:: GIVEN REQUEST A ::
Using the Kansas opening-day thread, explain why v-john had nothing to show trevor1000 of the birds that were taken.
:: GIVEN REQUEST B ::
Carry on the Kansas opening-day hunting thread from its last post.

:: SOURCE ::
# Opening Day in Kansas



## v-john (Jan 27, 2013)

It was opening weekend in Kansas last weekend. Pretty tough conditions as it was really windy and dry. 

We still managed to shoot some birds though and most importantly, got some young dogs onto some wild quail. 




















My old man...









This young dog's second ever find.


----------



## trevor1000 (Sep 20, 2013)

Do you have any pictures of the birds?
And on the hunting topic what gun do you shoot?
I will be looking for a new shotgun for next year but still not sure yet.
It might just be a 20 gauge O/U.


----------



## R E McCraith (Nov 24, 2011)

PIKE & I are jealous - the only bird in season here are American Woodcock - and still to early for the migrators - the good news - everything comes back in season Nov 27 - if not for trials ! PIKE would go nuts !!!!!!!!


----------



## v-john (Jan 27, 2013)

Trevor1000 said:


> Do you have any pictures of the birds?
> And on the hunting topic what gun do you shoot?
> I will be looking for a new shotgun for next year but still not sure yet.
> It might just be a 20 gauge O/U.


I actually don't. As a reward, for the dog, for standing the bird correctly and broke all the way through, I pull off the birds head and give it to the dog. She loves it, it's like crack to her. When she retrieved a bird, I gave her the head as a reward. The other dogs got the reward as well. 
So, we didn't think to take a picture of a bunch of headless birds.

:: RECORD SET ::
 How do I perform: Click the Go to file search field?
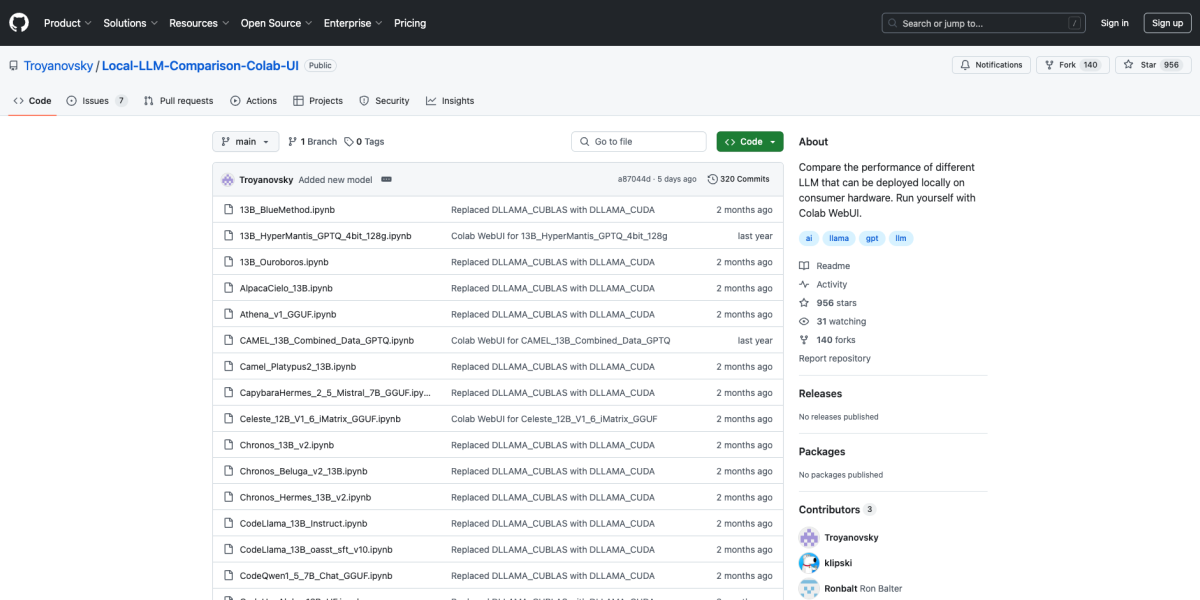[640, 142]
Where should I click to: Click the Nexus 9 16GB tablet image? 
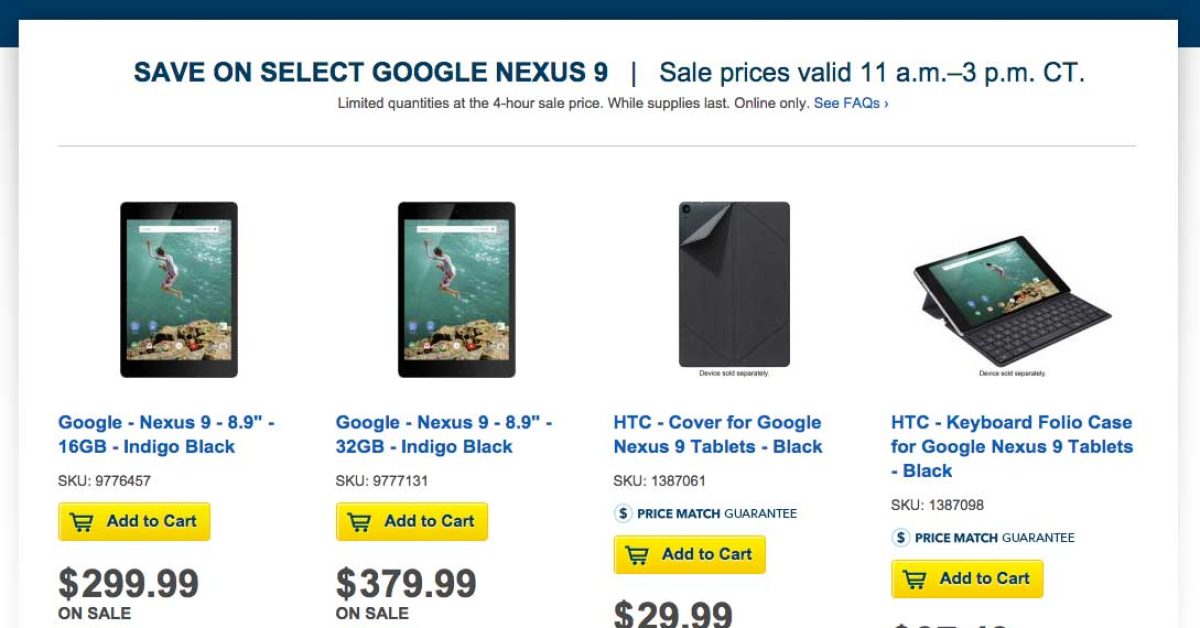179,289
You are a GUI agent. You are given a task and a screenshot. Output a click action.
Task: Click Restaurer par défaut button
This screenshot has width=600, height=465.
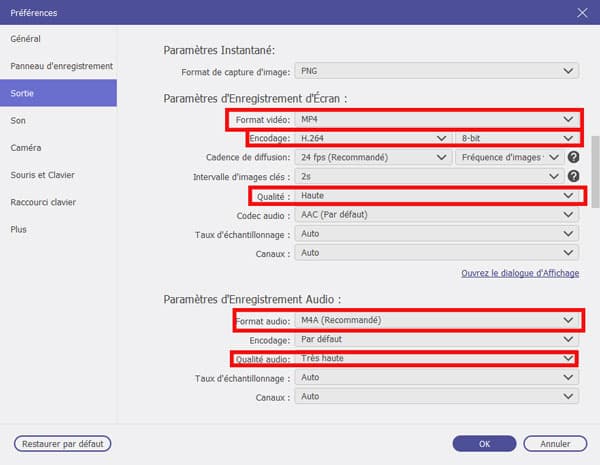[x=62, y=443]
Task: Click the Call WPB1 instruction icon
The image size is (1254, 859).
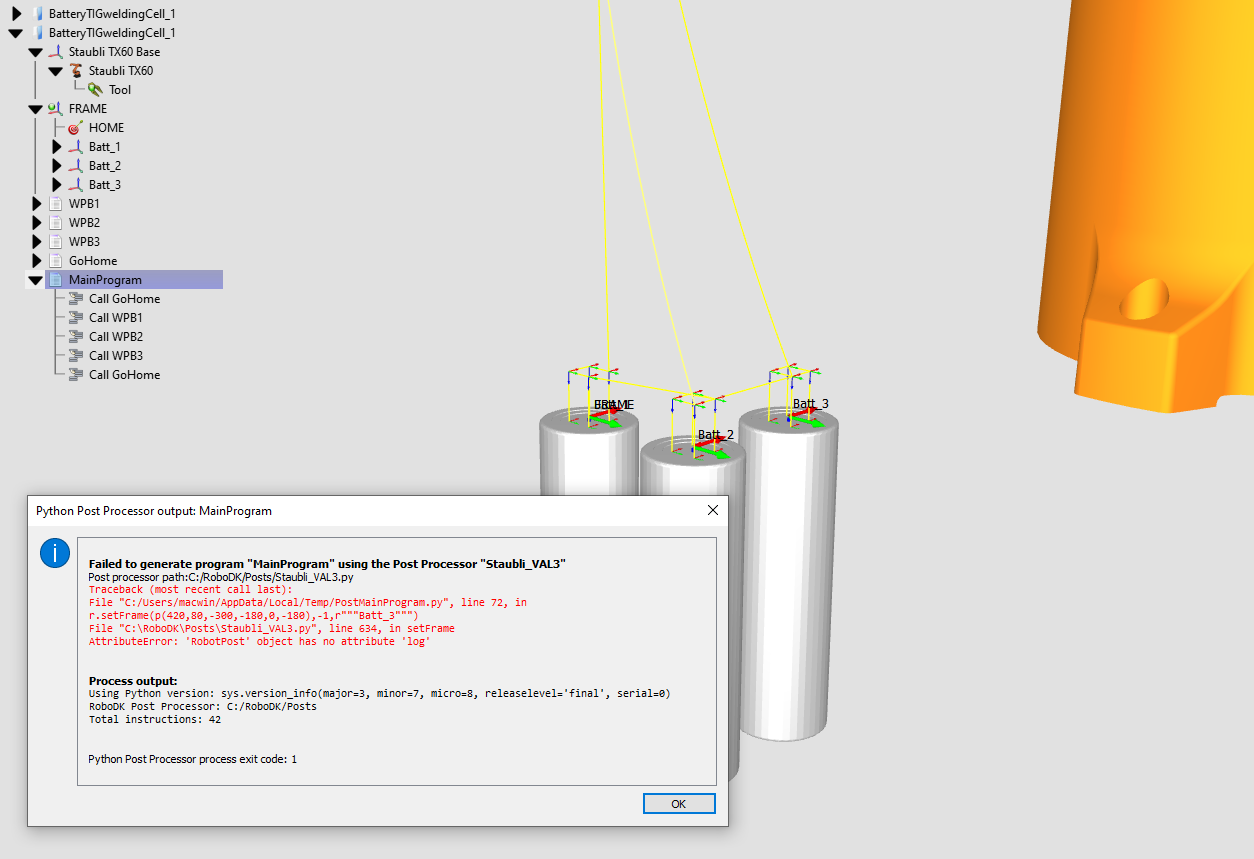Action: (75, 318)
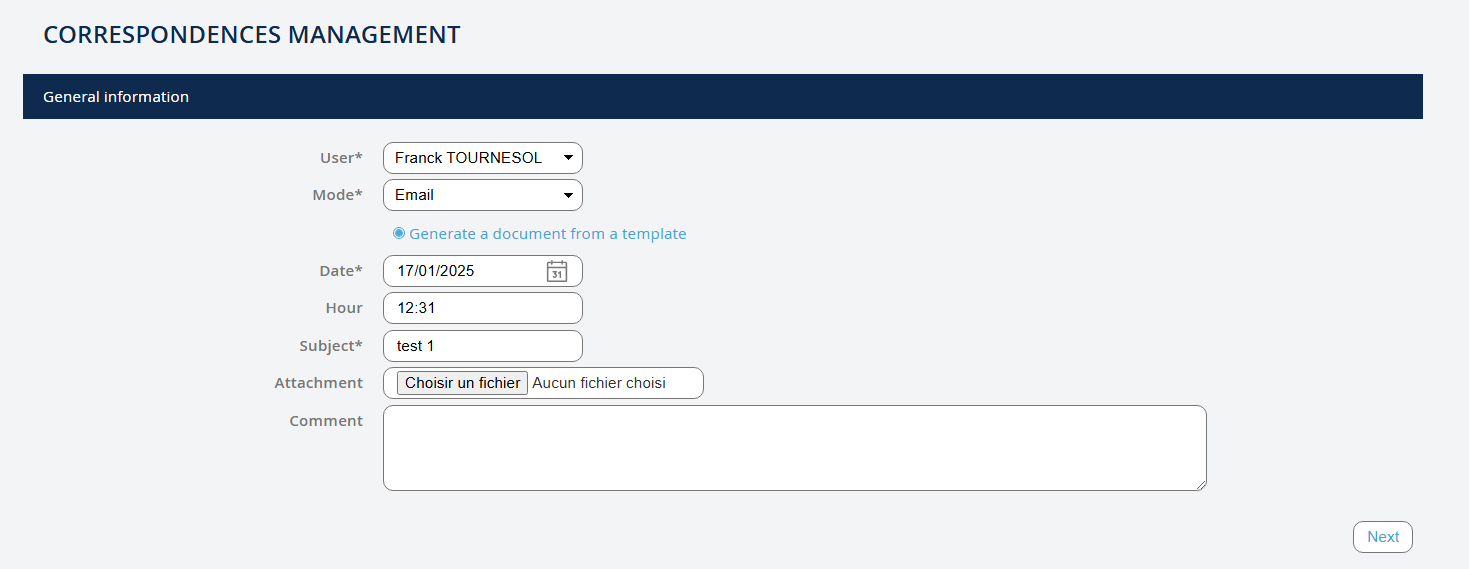
Task: Open the date picker calendar icon
Action: pos(557,271)
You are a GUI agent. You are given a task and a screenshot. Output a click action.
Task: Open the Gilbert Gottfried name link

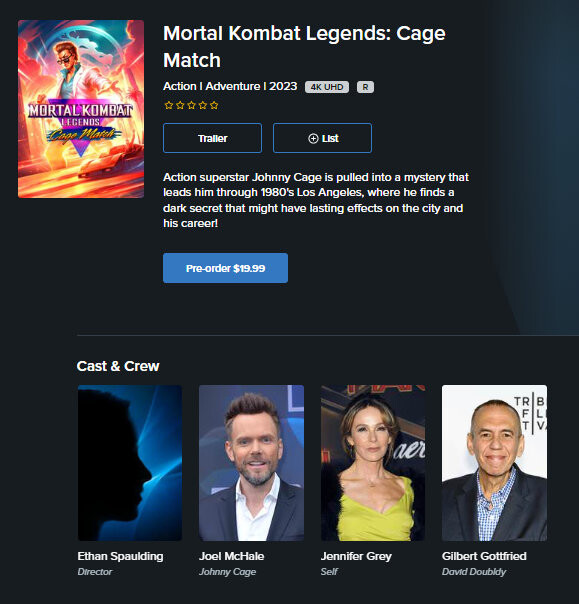[x=484, y=556]
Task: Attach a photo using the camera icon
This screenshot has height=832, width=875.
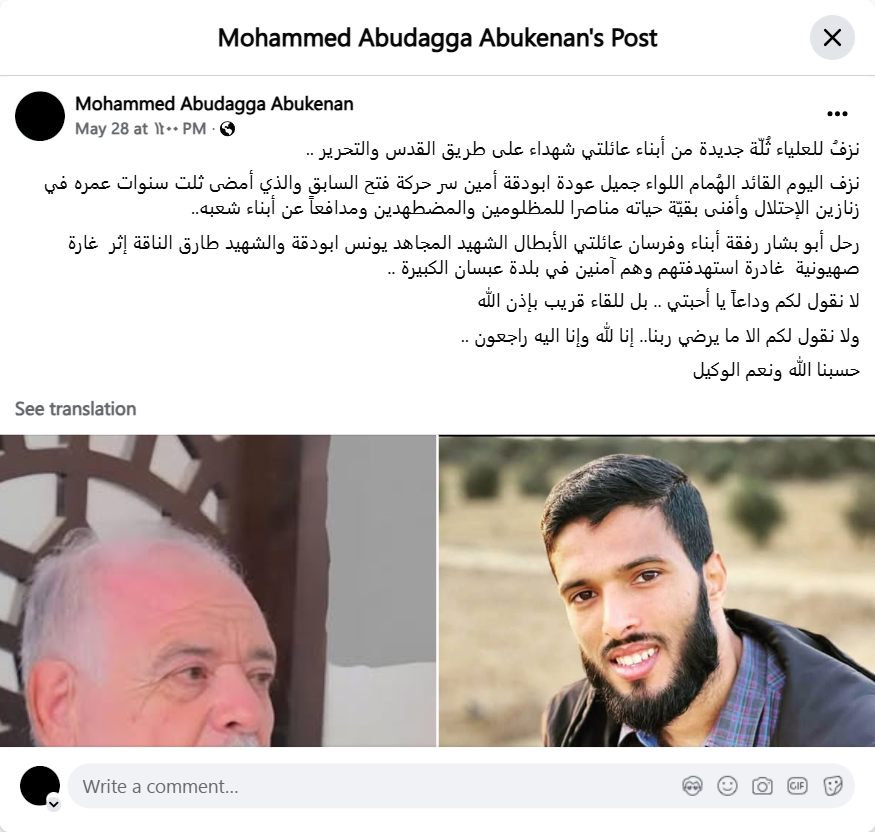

:: RESULT A ::
As a reward for standing the bird correctly, v-john pulled off each bird's head and gave it to the dog, and the other dogs got the same reward. That left only headless birds, and nobody thought to photograph them.

:: RESULT B ::
I also cleaned them right away and gave them to the landowner who allowed us to keep our horses at his place. 

As an aside, I shot a Remington Sparta O/U 12 gauge. It's made in Russia and it's heavy as ****. It's like swinging a 2x4 and heavy carrying. But it's built like a tank, I'm comfortable with it, shoot well with it, and it goes "bang" when I pull the trigger. 
But I don't know that I would recommend it though. It's just so **** heavy.


----------



## R E McCraith (Nov 24, 2011)

V-J - next friday the KY quota hunt - sat a field trial then monday back 4 the KY bonus quota hunt - almost 1/2 the fun is getting the gear ready 2 go - picking the long guns - recleaning - picking the shells - making sure PIKE's skid best fits perfectly - and this is just 4 a DAY TRIP - LOL


----------



## trevor1000 (Sep 20, 2013)

V-John said:


> Trevor1000 said:
> 
> 
> > Do you have any pictures of the birds?
> ...


Ya that's a great setup.
And on hourse back too
I have shot a few Grouse this year for the boy and he was pretty good at giving them to me ( havn't done too much training on it yet)
I'm sure he would eat one if I let him.
He jumped in the back of the truck and ate all the feathers.

I have a .410 single shot that i really like but i'm going to need something for Turkey as well.
A friend of mine that was out with me has a 20 Gauge O/U with 2 different chokes, i was a fantastic gun and only about 7 lbs.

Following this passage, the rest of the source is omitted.